## Exercise
Reproduce each line from the records that holds "computer".

(Data items)
☆ ☆ ☆ ☆

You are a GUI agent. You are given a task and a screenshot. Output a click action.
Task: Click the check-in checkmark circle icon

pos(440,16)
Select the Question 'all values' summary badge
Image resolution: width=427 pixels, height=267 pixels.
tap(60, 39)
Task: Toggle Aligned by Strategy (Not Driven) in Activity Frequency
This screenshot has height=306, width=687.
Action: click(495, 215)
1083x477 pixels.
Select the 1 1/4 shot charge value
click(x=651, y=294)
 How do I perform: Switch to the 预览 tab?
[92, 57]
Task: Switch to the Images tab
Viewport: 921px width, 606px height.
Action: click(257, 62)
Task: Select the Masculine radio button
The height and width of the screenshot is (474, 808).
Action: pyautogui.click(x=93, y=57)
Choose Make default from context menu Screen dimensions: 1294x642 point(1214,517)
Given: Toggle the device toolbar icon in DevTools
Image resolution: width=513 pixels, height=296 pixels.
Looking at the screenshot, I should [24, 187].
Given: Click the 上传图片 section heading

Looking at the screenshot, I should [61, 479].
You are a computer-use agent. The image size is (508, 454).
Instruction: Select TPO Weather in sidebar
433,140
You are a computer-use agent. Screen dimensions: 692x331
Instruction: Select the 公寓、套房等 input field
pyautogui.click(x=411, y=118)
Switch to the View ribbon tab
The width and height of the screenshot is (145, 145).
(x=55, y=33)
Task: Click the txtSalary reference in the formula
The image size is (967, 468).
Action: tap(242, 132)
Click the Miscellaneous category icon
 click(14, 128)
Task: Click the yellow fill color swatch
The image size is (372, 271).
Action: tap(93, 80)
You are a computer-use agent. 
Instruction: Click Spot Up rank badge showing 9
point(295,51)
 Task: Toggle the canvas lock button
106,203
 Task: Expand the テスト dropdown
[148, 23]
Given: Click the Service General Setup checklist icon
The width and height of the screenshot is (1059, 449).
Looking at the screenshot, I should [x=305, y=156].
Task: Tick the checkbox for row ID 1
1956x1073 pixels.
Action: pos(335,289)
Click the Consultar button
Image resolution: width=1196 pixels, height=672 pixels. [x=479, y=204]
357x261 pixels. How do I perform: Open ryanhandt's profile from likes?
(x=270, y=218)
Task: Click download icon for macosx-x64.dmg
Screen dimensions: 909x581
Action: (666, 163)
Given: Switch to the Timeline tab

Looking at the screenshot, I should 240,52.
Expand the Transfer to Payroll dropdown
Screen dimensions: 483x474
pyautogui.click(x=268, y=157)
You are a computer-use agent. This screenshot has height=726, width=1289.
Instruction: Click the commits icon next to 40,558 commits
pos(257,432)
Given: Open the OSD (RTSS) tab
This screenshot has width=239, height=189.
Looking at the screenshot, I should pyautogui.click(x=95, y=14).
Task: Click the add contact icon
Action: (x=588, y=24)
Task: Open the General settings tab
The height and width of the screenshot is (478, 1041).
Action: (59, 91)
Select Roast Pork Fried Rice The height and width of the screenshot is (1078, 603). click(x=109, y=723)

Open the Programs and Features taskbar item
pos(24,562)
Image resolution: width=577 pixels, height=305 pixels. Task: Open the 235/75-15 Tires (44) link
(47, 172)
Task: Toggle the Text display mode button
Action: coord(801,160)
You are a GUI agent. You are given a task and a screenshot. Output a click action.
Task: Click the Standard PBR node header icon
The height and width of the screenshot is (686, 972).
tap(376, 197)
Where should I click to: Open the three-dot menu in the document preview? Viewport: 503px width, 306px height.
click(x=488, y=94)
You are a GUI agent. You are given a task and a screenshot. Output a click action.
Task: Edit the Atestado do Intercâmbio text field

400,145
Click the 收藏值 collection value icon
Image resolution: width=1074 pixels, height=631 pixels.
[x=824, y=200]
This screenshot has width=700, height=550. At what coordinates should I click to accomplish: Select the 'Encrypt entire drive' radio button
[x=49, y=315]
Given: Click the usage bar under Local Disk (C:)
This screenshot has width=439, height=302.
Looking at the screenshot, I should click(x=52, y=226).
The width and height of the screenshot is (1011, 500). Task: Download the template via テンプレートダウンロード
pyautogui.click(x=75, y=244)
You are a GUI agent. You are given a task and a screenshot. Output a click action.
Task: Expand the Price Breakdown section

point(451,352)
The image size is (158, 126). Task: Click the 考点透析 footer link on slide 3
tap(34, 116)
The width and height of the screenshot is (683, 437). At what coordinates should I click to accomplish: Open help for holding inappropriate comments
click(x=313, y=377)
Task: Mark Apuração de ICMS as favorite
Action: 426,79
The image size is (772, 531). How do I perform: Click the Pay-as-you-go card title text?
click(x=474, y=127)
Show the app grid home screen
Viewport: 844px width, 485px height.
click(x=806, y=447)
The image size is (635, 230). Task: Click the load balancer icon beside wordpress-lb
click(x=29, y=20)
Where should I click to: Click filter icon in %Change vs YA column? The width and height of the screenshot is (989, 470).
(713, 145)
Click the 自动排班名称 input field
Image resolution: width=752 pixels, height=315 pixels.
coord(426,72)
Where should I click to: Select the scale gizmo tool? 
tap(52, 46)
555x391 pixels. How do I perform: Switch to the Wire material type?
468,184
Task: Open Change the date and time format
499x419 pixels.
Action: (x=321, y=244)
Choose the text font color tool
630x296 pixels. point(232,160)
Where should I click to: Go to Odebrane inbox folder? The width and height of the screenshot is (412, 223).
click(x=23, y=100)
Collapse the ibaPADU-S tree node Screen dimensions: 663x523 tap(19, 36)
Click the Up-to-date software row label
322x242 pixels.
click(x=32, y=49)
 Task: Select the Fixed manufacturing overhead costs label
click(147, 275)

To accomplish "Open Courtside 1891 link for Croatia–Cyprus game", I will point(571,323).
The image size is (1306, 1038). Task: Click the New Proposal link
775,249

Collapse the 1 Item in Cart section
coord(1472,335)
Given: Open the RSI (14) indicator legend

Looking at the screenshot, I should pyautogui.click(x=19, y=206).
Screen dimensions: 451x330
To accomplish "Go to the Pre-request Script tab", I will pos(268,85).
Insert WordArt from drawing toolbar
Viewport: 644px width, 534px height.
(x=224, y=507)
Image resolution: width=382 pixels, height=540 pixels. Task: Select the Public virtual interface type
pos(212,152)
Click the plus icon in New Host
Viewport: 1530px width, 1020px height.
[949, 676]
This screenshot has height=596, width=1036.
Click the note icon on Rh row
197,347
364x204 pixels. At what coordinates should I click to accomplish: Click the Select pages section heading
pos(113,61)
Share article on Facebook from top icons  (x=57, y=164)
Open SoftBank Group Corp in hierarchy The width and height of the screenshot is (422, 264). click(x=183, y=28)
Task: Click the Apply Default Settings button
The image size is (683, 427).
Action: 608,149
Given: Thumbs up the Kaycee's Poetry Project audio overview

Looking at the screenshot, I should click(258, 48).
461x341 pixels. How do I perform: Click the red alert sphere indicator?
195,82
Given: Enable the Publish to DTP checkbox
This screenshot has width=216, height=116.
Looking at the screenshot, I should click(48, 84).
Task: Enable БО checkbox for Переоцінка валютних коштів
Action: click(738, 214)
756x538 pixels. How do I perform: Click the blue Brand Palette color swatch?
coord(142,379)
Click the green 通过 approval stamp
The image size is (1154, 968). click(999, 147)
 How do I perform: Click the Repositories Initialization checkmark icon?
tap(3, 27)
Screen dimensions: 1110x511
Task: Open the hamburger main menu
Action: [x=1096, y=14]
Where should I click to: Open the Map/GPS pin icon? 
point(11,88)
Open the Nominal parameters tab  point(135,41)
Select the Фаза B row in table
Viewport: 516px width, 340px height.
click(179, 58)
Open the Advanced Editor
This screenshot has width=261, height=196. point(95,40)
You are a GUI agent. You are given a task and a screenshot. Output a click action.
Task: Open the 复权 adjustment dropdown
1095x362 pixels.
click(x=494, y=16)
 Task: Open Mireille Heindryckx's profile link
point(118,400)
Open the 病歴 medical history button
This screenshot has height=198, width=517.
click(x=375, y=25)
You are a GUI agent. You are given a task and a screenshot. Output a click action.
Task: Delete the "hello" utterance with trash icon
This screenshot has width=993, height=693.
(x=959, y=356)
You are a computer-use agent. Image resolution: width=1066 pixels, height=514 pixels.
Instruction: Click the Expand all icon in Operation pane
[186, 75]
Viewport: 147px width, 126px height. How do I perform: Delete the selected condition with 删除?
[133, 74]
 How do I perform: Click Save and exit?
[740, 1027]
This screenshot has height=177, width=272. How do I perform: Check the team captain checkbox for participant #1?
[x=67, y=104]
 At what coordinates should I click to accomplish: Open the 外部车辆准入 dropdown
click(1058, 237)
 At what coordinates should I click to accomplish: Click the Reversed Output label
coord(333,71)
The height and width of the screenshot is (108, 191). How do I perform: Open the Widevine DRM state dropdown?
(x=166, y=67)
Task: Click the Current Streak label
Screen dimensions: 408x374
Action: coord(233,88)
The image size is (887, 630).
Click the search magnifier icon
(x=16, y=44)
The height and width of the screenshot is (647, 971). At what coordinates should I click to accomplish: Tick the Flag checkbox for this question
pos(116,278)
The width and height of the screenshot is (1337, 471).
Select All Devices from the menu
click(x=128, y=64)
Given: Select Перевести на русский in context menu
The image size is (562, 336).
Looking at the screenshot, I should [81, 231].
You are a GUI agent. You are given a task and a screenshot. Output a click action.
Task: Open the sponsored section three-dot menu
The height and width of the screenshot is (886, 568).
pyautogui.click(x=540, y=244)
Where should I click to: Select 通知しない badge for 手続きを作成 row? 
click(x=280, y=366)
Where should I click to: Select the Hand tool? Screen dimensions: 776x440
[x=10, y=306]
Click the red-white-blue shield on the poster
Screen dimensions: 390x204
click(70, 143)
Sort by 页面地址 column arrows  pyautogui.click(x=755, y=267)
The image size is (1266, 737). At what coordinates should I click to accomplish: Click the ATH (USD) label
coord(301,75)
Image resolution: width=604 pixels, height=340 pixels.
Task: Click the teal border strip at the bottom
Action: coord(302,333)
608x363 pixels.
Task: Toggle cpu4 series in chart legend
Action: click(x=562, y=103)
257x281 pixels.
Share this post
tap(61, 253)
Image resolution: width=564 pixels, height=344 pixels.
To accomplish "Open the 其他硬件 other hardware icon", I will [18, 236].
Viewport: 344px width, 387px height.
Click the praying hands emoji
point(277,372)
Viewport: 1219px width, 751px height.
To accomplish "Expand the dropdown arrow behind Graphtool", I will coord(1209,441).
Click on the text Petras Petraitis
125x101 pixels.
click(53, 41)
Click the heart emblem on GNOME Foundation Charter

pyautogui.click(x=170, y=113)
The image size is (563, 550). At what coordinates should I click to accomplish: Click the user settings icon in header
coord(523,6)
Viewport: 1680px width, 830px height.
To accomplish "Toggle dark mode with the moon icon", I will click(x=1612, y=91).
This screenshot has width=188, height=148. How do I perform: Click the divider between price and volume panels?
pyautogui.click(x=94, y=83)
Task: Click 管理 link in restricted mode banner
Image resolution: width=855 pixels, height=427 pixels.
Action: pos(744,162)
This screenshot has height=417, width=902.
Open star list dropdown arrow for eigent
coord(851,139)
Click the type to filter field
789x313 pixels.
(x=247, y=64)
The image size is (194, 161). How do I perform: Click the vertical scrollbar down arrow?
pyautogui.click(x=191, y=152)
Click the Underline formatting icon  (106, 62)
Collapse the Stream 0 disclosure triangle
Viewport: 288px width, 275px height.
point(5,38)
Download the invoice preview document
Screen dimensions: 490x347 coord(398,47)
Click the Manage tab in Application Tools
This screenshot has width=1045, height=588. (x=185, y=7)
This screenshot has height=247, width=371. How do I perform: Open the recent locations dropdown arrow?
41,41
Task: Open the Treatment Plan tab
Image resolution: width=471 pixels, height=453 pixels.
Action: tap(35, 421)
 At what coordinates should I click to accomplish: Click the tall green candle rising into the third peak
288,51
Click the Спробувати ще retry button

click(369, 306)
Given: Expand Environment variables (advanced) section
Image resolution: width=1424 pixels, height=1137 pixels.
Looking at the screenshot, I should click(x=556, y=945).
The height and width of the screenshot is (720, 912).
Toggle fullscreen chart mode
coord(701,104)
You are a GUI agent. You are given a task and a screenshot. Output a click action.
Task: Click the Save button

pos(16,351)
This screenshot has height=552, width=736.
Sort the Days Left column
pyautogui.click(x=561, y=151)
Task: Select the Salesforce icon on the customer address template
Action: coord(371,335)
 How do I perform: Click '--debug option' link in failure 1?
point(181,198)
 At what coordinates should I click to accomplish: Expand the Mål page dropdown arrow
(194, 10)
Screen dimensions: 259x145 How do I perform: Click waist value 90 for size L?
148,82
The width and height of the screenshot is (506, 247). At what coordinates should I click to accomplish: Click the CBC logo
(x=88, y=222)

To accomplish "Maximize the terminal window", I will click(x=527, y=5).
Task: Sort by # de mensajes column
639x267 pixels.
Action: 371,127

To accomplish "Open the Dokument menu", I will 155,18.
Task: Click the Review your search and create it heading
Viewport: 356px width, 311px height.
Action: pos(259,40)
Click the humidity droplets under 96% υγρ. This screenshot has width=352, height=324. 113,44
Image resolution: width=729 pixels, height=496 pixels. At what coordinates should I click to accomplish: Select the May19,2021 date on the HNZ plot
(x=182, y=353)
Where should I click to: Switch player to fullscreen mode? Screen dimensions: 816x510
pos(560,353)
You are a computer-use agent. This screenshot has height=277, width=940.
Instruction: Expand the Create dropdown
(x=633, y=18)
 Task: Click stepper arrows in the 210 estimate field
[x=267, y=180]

☆ ☆ ☆ ☆

## Written response
You are a computer-use agent. The image size is (508, 454).
You are a computer-use agent. Screen dimensions: 692x331
You are a computer-use agent. 
You are a computer-use agent. This screenshot has height=726, width=1289.
You are a computer-use agent. Image resolution: width=1066 pixels, height=514 pixels.
You are a computer-use agent. This screenshot has height=277, width=940.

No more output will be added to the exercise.